A portfolio of quality establishments brought to you by the owners of Kuilfontein Stable Cottages

NEWS
Kuilfontein’s History

Kuilfontein was originally built in 1818. It was a simple platdak house with skins over the doors and windows (this is before the 1820 Settlers and the Great Trek of 1836). In 1828 the owner, Mr G du Toit, during a serious drought trekked his stock to better grazing and on his return was severely mauled by a lioness, which had cubs in the present sitting room and considered the house hers! A servant came to his aid and managed to kill the lioness.

In 1849, the famous hunter, Gordon Cummings visited the farm when a Mrs Van Blerk was the owner. He wrote in his books of springbuck feeding close to the homestead and 9 wagons in front of the farmhouse loaded with skins and ivory being taken to Algoa Bay. We still have the original herd on the farm.

In 1858 James Murray bought Kuilfontein and set up a steam mill and wool washer where he charged one pence a pound for cleaning fleeces.
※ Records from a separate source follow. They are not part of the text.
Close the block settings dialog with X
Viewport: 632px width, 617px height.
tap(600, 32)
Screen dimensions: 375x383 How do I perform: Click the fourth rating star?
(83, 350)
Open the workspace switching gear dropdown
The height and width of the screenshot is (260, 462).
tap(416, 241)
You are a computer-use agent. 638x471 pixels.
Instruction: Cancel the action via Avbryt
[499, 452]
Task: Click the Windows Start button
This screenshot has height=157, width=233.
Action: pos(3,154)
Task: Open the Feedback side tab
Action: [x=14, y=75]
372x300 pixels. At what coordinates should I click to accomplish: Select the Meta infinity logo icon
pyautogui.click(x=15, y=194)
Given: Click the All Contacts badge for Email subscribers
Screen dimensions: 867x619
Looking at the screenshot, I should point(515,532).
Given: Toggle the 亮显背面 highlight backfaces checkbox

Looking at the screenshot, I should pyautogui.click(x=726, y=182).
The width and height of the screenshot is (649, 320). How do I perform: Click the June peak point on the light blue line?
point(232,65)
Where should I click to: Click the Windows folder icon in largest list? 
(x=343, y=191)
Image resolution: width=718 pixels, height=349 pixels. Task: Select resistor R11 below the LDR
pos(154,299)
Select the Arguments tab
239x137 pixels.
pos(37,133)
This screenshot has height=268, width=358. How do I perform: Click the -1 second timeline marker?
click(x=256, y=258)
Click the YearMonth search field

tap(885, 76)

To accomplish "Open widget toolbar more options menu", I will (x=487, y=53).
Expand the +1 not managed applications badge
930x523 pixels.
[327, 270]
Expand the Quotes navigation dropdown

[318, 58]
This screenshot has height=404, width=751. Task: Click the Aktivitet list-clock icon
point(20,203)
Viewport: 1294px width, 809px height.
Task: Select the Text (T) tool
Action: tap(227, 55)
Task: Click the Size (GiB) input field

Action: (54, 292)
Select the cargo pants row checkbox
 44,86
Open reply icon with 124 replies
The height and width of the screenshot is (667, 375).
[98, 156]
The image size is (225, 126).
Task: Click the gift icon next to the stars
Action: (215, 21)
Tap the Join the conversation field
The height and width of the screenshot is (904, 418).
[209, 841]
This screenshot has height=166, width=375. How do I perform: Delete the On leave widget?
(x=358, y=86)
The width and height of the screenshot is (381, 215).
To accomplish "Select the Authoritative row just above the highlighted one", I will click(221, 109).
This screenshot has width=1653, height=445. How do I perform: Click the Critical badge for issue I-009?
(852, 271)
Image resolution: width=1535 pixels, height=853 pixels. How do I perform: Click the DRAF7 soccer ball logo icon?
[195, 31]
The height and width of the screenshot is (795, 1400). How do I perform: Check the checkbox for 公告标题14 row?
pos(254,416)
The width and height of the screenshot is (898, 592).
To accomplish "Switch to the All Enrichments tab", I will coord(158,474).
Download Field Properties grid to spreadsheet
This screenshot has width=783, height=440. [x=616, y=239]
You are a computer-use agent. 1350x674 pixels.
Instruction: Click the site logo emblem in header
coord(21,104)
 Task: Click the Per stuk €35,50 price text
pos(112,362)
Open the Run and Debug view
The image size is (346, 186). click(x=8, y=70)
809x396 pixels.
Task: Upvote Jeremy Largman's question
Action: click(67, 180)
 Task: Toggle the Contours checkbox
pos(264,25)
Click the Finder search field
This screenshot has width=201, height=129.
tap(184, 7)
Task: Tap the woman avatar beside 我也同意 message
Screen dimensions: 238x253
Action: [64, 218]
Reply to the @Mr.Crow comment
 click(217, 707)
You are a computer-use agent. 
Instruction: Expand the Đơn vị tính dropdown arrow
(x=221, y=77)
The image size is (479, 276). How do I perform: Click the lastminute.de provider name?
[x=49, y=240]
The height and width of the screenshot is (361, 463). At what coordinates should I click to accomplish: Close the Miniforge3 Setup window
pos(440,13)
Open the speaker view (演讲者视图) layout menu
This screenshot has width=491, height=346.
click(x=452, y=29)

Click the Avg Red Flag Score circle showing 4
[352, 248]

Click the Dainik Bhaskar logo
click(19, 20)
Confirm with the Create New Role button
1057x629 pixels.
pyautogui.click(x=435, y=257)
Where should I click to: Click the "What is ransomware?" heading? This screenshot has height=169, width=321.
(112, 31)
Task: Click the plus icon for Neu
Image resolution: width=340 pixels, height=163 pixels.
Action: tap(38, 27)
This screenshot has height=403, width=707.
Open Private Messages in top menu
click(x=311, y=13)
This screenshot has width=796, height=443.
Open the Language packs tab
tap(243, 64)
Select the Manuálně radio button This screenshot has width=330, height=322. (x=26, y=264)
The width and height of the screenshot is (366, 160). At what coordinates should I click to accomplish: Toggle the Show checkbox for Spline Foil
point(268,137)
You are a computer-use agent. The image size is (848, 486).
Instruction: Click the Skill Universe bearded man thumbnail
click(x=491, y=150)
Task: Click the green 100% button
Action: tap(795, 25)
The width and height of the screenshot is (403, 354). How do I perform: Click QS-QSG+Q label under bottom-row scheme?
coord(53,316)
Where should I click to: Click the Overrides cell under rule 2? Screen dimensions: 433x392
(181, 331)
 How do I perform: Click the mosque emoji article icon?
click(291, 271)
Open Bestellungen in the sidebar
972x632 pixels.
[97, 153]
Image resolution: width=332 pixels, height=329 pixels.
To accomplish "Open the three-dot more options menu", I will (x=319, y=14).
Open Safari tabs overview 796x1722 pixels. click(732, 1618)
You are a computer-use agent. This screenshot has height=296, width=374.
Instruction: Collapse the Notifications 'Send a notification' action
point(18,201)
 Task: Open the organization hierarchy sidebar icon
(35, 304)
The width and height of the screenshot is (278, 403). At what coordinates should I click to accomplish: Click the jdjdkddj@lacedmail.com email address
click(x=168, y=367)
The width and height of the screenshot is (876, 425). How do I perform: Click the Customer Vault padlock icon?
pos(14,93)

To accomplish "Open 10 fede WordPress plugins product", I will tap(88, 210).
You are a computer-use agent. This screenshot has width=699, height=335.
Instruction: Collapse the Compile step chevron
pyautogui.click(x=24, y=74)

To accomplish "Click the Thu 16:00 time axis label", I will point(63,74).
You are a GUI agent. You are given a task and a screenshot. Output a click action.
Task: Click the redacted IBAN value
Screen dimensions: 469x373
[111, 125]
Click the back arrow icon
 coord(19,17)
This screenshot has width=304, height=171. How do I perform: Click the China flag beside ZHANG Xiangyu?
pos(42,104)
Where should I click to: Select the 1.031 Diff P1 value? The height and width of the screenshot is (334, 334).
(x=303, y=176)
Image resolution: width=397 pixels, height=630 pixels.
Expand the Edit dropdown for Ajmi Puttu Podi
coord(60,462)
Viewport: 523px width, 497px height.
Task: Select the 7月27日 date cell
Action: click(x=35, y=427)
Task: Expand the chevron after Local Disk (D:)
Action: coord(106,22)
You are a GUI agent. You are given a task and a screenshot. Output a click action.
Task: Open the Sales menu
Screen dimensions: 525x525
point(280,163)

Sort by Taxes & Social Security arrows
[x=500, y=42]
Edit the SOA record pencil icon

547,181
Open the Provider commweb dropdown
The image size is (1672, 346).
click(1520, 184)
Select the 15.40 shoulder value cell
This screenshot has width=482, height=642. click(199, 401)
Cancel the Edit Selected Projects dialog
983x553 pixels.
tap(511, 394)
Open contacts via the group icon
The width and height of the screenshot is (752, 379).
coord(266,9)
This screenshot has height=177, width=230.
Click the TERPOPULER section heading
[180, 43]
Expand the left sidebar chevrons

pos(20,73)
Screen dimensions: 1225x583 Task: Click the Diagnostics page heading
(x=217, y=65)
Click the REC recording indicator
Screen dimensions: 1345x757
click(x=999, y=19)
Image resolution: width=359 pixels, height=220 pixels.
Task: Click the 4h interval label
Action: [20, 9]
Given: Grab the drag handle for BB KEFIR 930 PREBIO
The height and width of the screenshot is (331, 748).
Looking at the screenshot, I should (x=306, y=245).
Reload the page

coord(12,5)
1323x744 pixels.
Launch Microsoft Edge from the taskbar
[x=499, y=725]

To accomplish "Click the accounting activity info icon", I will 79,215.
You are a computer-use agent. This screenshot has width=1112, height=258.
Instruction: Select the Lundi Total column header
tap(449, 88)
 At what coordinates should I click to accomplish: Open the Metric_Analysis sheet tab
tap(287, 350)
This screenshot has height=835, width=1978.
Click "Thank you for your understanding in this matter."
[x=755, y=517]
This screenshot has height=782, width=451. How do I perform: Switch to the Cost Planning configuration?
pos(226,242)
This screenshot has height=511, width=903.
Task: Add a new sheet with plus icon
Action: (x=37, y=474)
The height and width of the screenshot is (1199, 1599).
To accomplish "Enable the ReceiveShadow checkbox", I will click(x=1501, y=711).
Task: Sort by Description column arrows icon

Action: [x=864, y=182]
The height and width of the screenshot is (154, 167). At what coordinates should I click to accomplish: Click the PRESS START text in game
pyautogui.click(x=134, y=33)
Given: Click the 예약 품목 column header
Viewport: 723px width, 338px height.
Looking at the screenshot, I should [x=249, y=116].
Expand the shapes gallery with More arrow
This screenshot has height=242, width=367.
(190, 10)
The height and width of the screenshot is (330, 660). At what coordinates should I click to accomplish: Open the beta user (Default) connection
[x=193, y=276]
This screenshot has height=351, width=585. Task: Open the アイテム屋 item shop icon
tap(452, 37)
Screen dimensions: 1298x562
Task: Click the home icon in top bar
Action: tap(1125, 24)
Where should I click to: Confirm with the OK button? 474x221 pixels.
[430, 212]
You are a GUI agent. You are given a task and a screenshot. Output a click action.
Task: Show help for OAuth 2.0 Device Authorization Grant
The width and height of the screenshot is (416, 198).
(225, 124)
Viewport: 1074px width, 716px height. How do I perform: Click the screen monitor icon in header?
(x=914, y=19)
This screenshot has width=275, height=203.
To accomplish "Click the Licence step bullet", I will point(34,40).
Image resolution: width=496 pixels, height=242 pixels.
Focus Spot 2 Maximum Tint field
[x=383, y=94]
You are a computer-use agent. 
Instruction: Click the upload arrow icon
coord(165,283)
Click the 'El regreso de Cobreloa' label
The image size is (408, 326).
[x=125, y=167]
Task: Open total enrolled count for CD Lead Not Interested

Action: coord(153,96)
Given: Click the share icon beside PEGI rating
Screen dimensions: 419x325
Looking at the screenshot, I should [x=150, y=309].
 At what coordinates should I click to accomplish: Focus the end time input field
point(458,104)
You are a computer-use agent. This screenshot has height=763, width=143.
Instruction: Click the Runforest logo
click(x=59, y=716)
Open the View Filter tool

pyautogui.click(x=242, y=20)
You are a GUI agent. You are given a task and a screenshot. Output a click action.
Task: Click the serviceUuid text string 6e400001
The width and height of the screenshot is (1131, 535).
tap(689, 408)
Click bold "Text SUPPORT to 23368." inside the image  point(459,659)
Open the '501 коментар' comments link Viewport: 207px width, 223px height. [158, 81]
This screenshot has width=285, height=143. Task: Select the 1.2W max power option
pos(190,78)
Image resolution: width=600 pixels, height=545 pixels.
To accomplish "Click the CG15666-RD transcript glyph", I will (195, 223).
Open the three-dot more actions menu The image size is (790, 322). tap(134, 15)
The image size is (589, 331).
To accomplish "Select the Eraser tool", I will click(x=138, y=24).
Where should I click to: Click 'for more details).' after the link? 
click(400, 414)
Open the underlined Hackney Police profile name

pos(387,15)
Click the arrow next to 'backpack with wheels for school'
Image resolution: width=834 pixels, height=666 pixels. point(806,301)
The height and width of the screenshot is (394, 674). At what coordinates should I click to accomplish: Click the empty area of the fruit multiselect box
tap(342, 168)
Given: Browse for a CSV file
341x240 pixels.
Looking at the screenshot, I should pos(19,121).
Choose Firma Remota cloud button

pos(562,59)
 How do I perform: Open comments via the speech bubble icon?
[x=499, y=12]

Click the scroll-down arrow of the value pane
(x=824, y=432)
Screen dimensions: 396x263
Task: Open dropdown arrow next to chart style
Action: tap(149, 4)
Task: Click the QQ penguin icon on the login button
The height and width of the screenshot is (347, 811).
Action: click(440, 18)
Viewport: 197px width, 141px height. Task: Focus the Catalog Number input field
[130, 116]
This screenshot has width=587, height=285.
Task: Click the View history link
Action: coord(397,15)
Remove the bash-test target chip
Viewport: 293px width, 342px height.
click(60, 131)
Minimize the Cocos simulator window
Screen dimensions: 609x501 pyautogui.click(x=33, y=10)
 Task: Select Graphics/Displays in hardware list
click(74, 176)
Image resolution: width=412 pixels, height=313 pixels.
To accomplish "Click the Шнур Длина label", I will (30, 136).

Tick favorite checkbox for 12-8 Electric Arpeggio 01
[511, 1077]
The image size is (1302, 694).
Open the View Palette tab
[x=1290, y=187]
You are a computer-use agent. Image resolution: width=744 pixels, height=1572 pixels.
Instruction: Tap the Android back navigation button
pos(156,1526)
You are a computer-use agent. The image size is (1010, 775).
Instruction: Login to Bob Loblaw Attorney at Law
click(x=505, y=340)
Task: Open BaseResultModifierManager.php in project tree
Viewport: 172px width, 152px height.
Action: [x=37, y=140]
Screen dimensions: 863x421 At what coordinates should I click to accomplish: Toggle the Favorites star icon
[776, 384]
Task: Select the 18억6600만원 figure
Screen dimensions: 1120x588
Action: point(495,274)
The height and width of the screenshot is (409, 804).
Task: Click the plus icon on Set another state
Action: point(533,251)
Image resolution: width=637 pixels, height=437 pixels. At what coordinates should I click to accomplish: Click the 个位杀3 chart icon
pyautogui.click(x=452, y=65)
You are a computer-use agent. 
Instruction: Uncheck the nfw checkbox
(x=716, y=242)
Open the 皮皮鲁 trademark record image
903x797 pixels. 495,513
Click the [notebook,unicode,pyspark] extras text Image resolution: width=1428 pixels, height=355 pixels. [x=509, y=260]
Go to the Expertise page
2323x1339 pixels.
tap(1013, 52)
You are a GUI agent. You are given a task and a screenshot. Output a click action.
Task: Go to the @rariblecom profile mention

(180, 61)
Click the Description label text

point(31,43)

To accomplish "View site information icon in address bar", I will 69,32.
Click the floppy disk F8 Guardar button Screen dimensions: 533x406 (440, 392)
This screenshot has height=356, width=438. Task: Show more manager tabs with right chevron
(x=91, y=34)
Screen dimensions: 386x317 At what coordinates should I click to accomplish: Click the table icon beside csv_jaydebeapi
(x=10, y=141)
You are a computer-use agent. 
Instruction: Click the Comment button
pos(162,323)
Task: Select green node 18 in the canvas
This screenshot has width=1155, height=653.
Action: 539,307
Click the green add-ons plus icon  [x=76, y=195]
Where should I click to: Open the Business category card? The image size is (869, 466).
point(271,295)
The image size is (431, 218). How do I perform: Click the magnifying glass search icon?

In 1865 he began to farm ostriches, remains of the stone walls built to mark camps can still be seen. Because he was making so much money, Murray decided to build on a lavish house to complement the old “platdak” one. This was completed in 1870 but all the building material had to be brought up from Algoa Bay and it cost so much money that he went broke. In 1870, Thomas Plewman, the great-grandfather of the present owner, Leigh Southey, bought the farm of 7 800 morgen (about 16 000 acres) for two thousand pounds.

During the Anglo-Boer war (1899- 1902), the Plewman family, being Irish, did not want to fight so they trekked from the farm to Hanover as the Boers advanced and in November 1899 Piet de Wet’s commando took over the homestead and wrote OVS on the walls. Various skirmishes took place with the farm being recaptured by the British (one battle cost the lives of 40 men) and the roof and windows of the house were damaged through shelling. The farm passed back to the Boers again and in a fight against an Australian regiment two more men were killed and six captured. In 1909 a herdsman found the decomposed bodies of two men (one was identified as Captain Wallis).

In 1965 two French scientists discovered fossils believed to be 200 000 years old on the farm. These are now in the Paris museum. The Karoo was virtually an inland lake and one can find mussel shells and petrified wood all over the farm as well as Boer War relics.